Traditionally, employers have purchased group benefits plans — including life, disability, health, travel, medical and dental coverage — through insurers. This arrangement made sense for potentially catastrophic claims, such as life insurance or disability insurance, where the large claim amounts necessitated insured coverage. However, large employers in particular began to question the value of insuring relatively predictable claim amounts for items such as dental checkups and routine medical exams.
Taking into account a plan’s claims and pricing changes year over year, it became apparent the premiums being paid to insure health and dental coverage were exceeding the paid-out claims — sometimes substantially.
As inflationary renewal trend factors, claims reserves, advisor commissions and other insurer administration fees were tallied, employers saw, in some cases, only 65 per cent to 75 per cent of each premium dollar paid was actually funding employee claims.
Self-funding of employee benefits was born when plan sponsors realized if they funded the claims, while paying an insurer or third-party administrator (TPA) to manage the claims- paying mechanisms, there was a potential for savings.
As companies look for additional or creative ways to cut costs, self-insured plans have become increasingly popular and awareness about flexible plans such as health spending accounts (HSAs) and private health services plans (PHSPs) has been growing.
Administrative services only plans
Typically, employers with at least 100 employees will consider administrative services only (ASO) plans as an option for part of their benefits plan, especially if they have a stable employee base and a history of favourable health, dental, vision care or short-term disability claims.
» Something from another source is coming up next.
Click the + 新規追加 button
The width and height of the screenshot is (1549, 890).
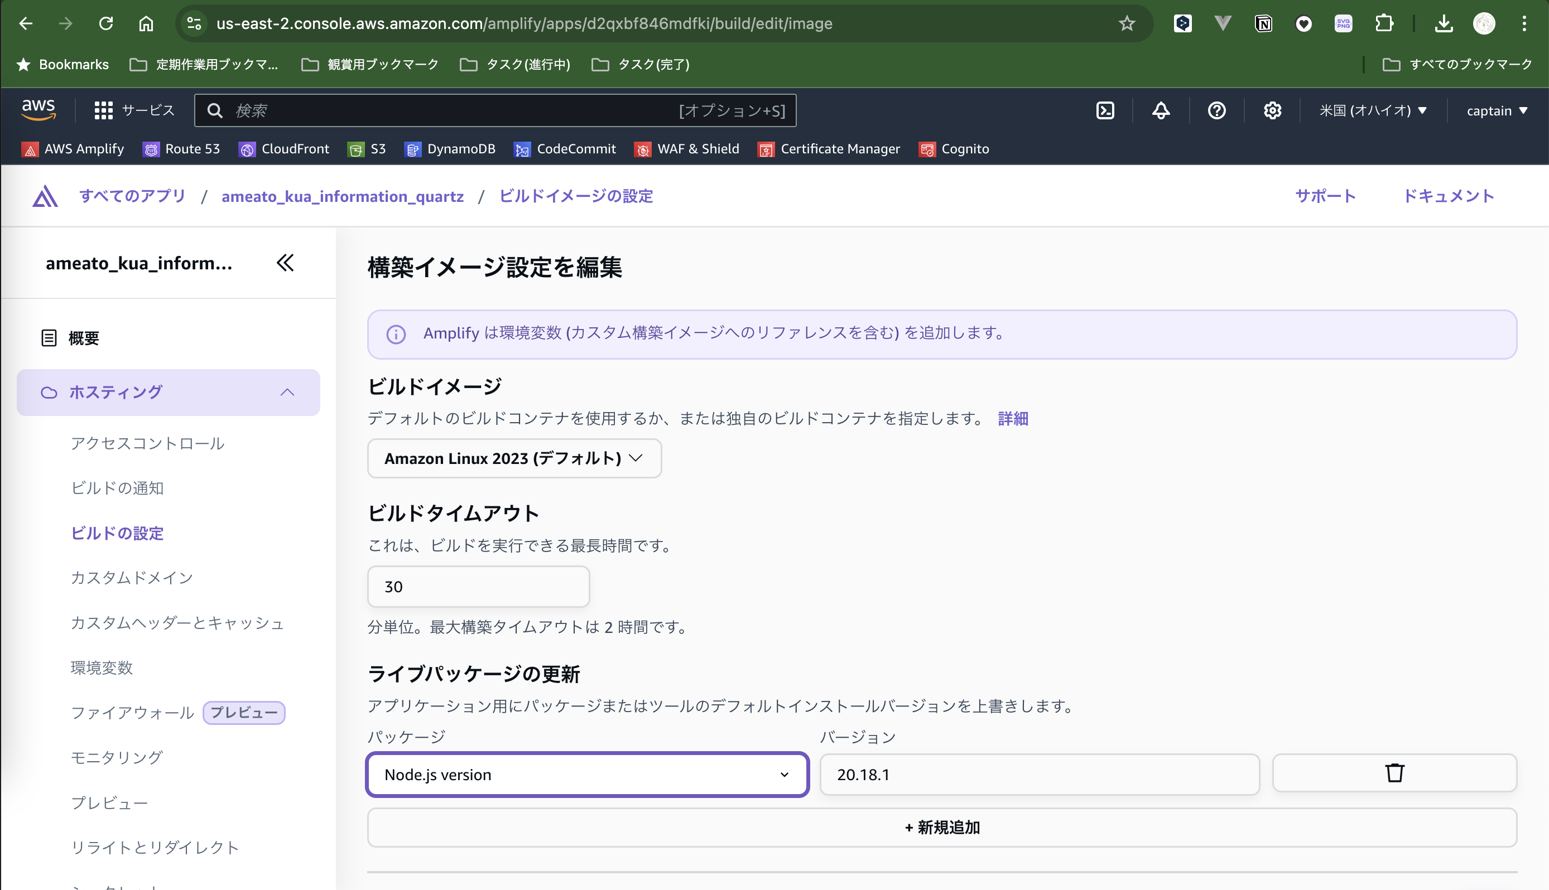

Most businesses continue to insure the life, long-term disability and out-of-province medical portions of their plans.
In addition, it’s recommended they implement stop-loss pooling protection against large medical claims.
ASO fees range by the size of the group, the gross volume of claims submitted, the insurer’s administration costs and the advisor’s fee.
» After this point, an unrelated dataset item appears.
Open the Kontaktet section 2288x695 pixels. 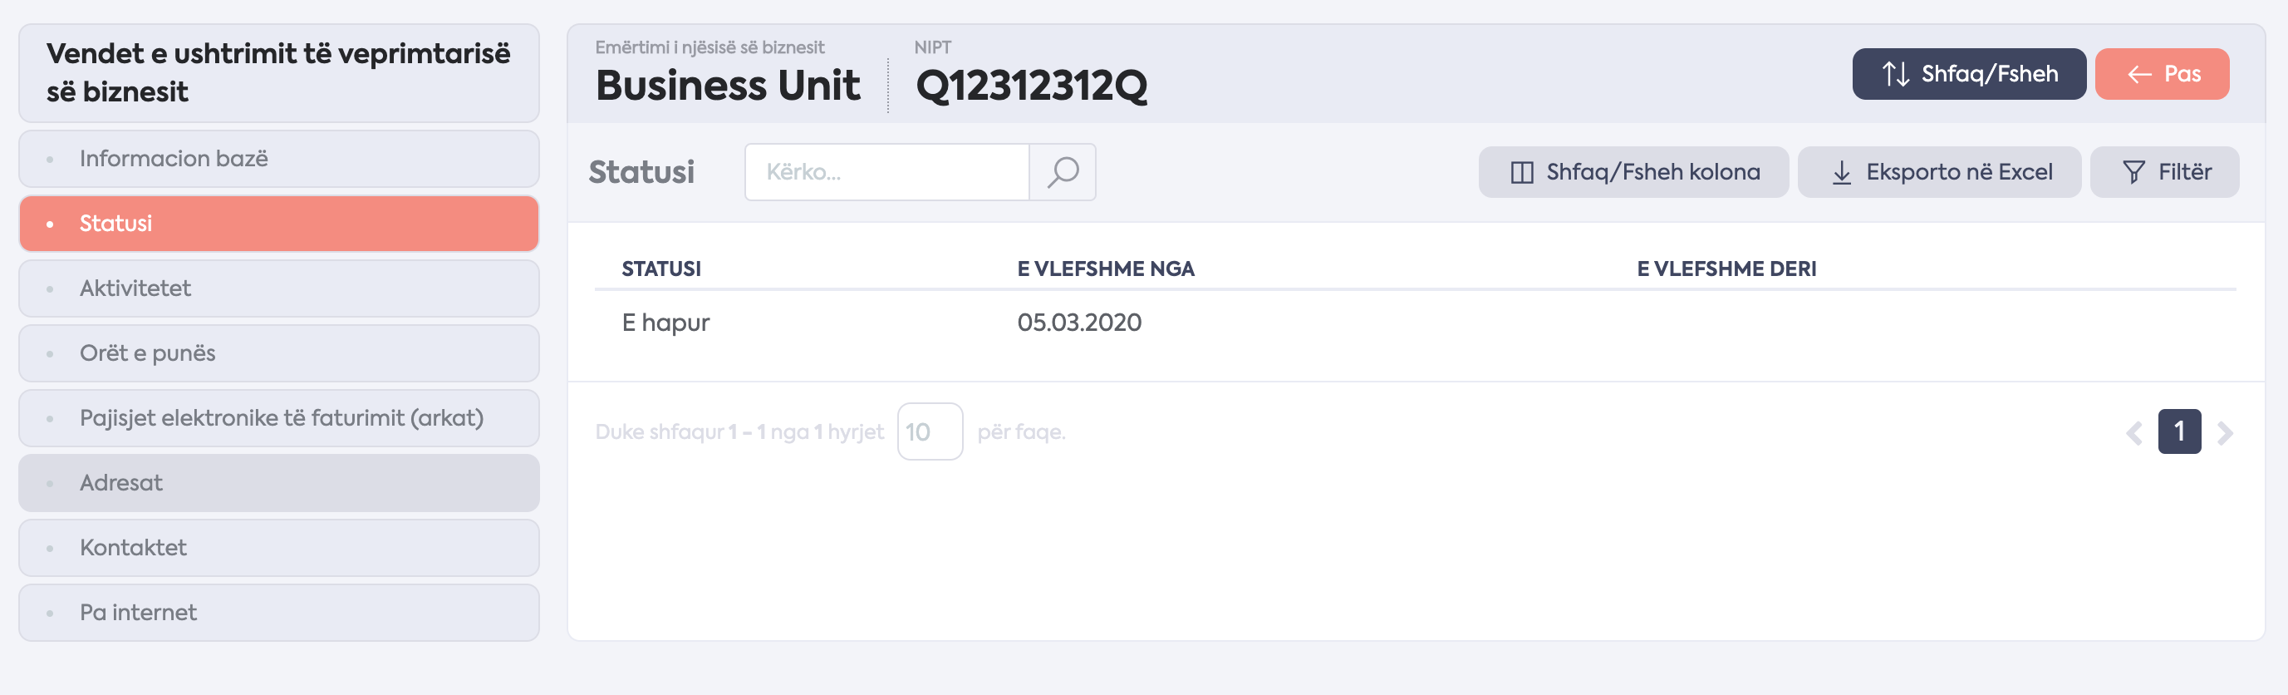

The total of these will be less than the plan’s current administration fees, as savings are made in exchange for the additional risk taken on by the employer.
If claims increase from estimated levels, an employer will be required to fund those overages. However, if claims decrease from expected levels, the surplus building in the ASO account belongs to the employer. This surplus could be kept in the account as a buffer towards future claims or the plan sponsor could enhance the plan design or take the surplus out of the account.
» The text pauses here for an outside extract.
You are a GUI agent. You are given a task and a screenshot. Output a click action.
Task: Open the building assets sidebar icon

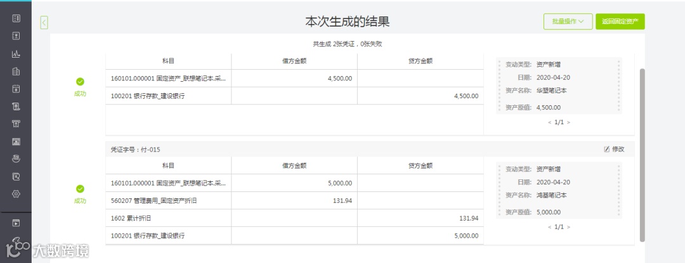(16, 72)
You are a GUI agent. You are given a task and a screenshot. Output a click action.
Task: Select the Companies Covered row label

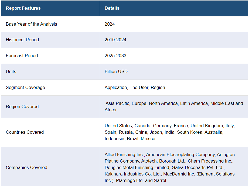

ASO plans can be implemented without members even knowing. An employer can adopt an ASO funding structure and employees will use the same ID numbers, drug cards and other claims reimbursement tools, such as forms and online portals, which saves on administrative hassles.
Health spending accounts
Variations of self-insured benefits, such as HSAs, have become a powerful tool for employers wanting to offer health coverage without the risk of a stressful plan renewal process.
An HSA is a pre-funded account that gives employees access to a set annual amount of benefits dollars, decided in advance by their employer, towards medical or dental services of their choosing. If employees wish to use all their allocated credits towards massage therapy, laser eye surgery or orthodontics, it is up to them. Claims are adjudicated and managed by an insurer or TPA. Often, HSAs are offered in conjunction with an insured plan.
Initially, these types of plans were available only to large employers. But, in the past 10 years, many group insurers have begun to market HSAs specifically to the small business market.
The additional flexibility for employees and the cost stability for small business owners have made HSAs a valuable tool in designing a benefits program.
HSA fees range from five per cent to 15 per cent on paid claims, depending on the total number of employees and total volume of credits allocated. The bonus for plan sponsors is if an employee does not take advantage of the benefit, the employer does not have to pay fees for that person.
Private health services plans
A PHSP is set up by a business for the tax-efficient reimbursement of personal medical and dental expenses.
It’s frequently adopted by the self-employed and small business owners as a benefits solution in lieu of a group plan and is fast becoming one of the most popular methods for entrepreneurs to manage health costs.
An expense that qualifies for the medical expense tax credit will qualify under a PHSP. This includes a wide variety of items that range from prescription drugs and paramedical specialists to dental work and medical equipment.
Purchasing benefits coverage as an individual, family or very small business can be a challenge, especially where a pre-existing medical condition or treatment is a factor. But with a PHSP, there are no requirements for medical underwriting as the claims are self-funded, so existing treatments can be covered.
A PHSP can be set up for sole proprietorships or incorporated businesses.
Under Canada Revenue Agency (CRA) guidelines, sole proprietors have specific restrictions on the total amount of claims that can be submitted through the plan each year: $1,500 for the employee, another $1,500 if they have a spouse, plus $750 per dependant child.
To set up a PHSP, expect to spend between $200 and $400 initially, depending on the supplier selected. Going forward, administration fees in the area of 10 per cent are charged on paid claims, in addition to funding the claim amount. Most providers offer catastrophic claim protection and travel medical coverage for plan holders to purchase.
The appeal of self-funding
Control over costs is at the heart of self-funded benefits plans. For larger businesses, ASO plans allow full-spectrum benefits coverage with reduced administrative fees.
Small companies and the self-employed are availing themselves of HSAs and PHSPs for their cost control and flexibility.
Employers of all sizes can take advantage of the many options offered in the benefits marketplace.